Spotkanie z Franciszkiem może rozpalić młodych [rozmowa]
Rozmowa z red. Tomaszem Królakiem, wiceprezesem Katolickiej Agencji Informacyjnej o dialogu papieża Franciszka z młodymi w Krakowie.
- Do Krakowa na Światowe Dni Młodzieży przyjadą setki tysięcy młodych. Gdzie oni są w swoich parafiach?
- Światowe Dni Młodzieży nie mogą być tylko „eventem” - wydarzeniem, ale czymś, co zaktywizuje polskie parafie, które na co dzień rzeczywiście żyją słabo - o to apelował już dwa lata temu ksiądz Grzegorz Suchodolski, sekretarz generalny komitetu organizacyjnego. Traktujemy ŚDM jako prężenie muskułów przed całym światem, że damy radę i pokażemy się, a to ogromna szansa dla lokalnego Kościoła na wzmocnienie duszpasterstwa. Mam nadzieję, że polskie parafie po ŚDM staną się inne. Będą angażowały młodych, że znajdą się w nich księża, którzy wykorzystają potencjał młodych. Mamy duszpasterzy, którzy mobilizują młodzież, ale często w swoich parafiach młodzi nie znajdują możliwości twórczego, ewangelicznego działania. Byłoby wielką stratą dla ŚDM w wymiarze polskim, gdyby całe to powietrze po ŚDM zeszło. Mam nadzieję, że pojawi się pokolenie ŚDM...
- Ostrożnie, ostrożnie... Miało już być pokolenie JPII.
- Jeśli nie pokolenie, to ogromny potencjał, który szybko nie zgaśnie. Młodzi uwierzą, że mają w Kościele dużo do powiedzenia i spokojnie - bez rewolucji - będą, w duchu Franciszka, przekształcać parafie, by stały się domem ludzi młodych, a nie tylko starszych pań przychodzących codziennie do kościoła.
- W jakim celu organizowane są Światowe Dni Młodzieży?
- Nowe pokolenia chrześcijan w zmieniającym się świecie dostaną tam nowy impuls do wyznawania wiary. Nikt nie nawraca się w tłumie, zgoda, ale Kościół jest wspólnotą. Stąd wymiana doświadczeń, rozmowy i wspólne wielbienie Boga. ŚDM nie są manifestacją społeczną czy polityczną. Nie chodzi o gromadzenie tłumów dla samego gromadzenia, ale o umożliwienie wspólnego uwielbiania Boga. Jan Paweł II zainicjował te spotkania. Był cenionym i doświadczonym duszpasterzem młodzieży, dla której się spalał. Z tego fenomenu „wojtyłowo-krakowskiego” powstały ŚDM w światowym wymiarze.
- Co młodzi usłyszą od papieża Franciszka?

====

Zadania:
a) Kto według rozmowy zainicjował Światowe Dni Młodzieży?
b) Przepisz z rozmowy wszystko od „- Ostrożnie, ostrożnie...” aż do „Światowe Dni Młodzieży?”.
Wykaz nie ma żadnego związku z rozmową.

Zebrane dane:

====

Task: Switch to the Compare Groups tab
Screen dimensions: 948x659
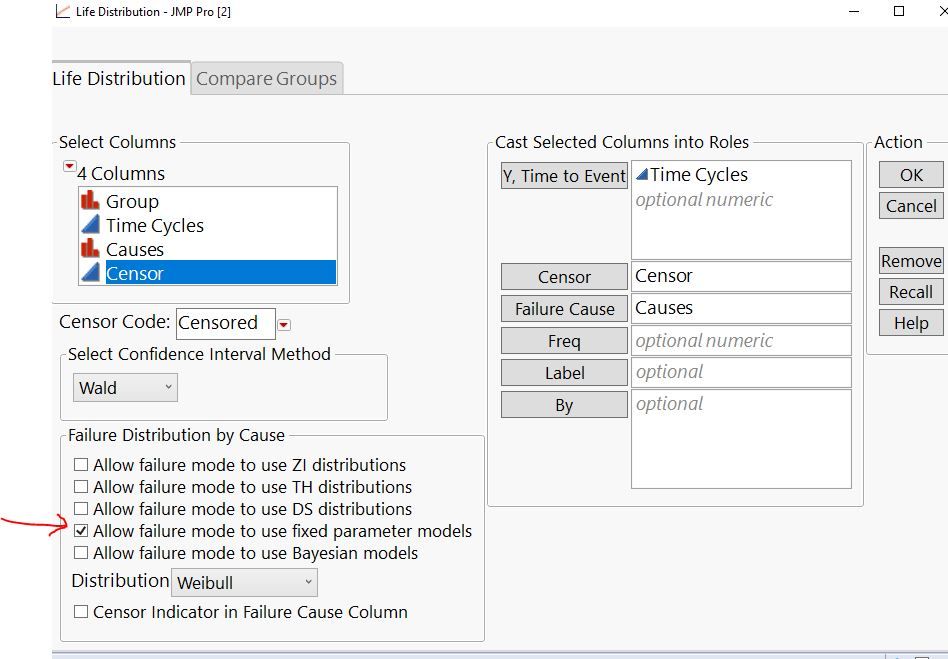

====

Rozwiązania zadań:
a) Jan Paweł II.

b)
- Ostrożnie, ostrożnie... Miało już być pokolenie JPII.
- Jeśli nie pokolenie, to ogromny potencjał, który szybko nie zgaśnie. Młodzi uwierzą, że mają w Kościele dużo do powiedzenia i spokojnie - bez rewolucji - będą, w duchu Franciszka, przekształcać parafie, by stały się domem ludzi młodych, a nie tylko starszych pań przychodzących codziennie do kościoła.
- W jakim celu organizowane są Światowe Dni Młodzieży?